--- Source material ---
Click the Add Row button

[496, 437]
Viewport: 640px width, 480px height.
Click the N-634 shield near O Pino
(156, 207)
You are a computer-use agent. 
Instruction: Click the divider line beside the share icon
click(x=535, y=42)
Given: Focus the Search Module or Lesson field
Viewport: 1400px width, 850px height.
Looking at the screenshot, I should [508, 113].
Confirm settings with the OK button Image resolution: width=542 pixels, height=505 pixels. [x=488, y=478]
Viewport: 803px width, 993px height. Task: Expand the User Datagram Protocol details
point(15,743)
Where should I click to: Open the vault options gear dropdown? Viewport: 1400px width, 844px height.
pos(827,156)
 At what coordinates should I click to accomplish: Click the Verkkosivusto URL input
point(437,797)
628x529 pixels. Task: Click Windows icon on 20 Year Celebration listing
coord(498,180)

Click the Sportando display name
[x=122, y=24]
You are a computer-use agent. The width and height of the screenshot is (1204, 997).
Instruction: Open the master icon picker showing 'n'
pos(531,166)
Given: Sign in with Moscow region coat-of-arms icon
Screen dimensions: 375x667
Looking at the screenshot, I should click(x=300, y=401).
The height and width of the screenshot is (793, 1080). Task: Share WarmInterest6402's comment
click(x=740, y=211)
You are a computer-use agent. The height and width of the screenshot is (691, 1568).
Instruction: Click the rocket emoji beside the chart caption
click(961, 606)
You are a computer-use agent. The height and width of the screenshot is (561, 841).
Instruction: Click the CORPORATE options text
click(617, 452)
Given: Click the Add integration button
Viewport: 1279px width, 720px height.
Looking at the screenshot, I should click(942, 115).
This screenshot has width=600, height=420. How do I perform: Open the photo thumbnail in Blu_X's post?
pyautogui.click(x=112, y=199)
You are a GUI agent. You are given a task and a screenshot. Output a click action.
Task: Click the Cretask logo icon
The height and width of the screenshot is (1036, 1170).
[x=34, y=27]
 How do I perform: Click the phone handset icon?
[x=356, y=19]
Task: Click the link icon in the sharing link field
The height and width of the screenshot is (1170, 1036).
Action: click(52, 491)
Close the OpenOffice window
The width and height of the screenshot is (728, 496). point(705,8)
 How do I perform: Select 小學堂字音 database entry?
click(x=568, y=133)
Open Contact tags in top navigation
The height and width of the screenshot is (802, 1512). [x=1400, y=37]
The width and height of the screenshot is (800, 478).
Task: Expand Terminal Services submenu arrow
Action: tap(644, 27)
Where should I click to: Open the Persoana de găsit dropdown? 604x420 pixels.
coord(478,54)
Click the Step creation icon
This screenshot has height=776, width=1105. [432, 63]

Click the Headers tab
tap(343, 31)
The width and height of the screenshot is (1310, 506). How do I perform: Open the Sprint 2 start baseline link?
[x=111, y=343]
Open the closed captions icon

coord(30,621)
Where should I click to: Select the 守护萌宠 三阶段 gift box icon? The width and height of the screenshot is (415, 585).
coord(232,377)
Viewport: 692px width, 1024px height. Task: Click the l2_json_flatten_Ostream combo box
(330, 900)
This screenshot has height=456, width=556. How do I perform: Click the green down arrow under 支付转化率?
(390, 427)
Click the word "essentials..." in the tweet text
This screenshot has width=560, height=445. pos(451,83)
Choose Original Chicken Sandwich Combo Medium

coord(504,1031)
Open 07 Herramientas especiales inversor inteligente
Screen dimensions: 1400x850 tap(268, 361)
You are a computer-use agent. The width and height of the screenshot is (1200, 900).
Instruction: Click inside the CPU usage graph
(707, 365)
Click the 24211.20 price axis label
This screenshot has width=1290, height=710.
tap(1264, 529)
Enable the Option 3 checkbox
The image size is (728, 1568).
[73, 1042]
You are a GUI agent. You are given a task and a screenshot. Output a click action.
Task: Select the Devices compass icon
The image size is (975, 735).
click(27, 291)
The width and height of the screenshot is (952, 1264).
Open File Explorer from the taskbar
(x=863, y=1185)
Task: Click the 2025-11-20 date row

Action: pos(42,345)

--- Problem statement ---
Please go through the material and return each line where the word "agent" appears.

--- Written answer ---
You are a computer-use agent. 
You are a computer-use agent. The width and height of the screenshot is (1204, 997).
You are a computer-use agent. The height and width of the screenshot is (691, 1568).
You are a computer-use agent. The height and width of the screenshot is (561, 841).
You are a GUI agent. You are given a task and a screenshot. Output a click action.
You are a computer-use agent. The width and height of the screenshot is (1200, 900).
You are a GUI agent. You are given a task and a screenshot. Output a click action.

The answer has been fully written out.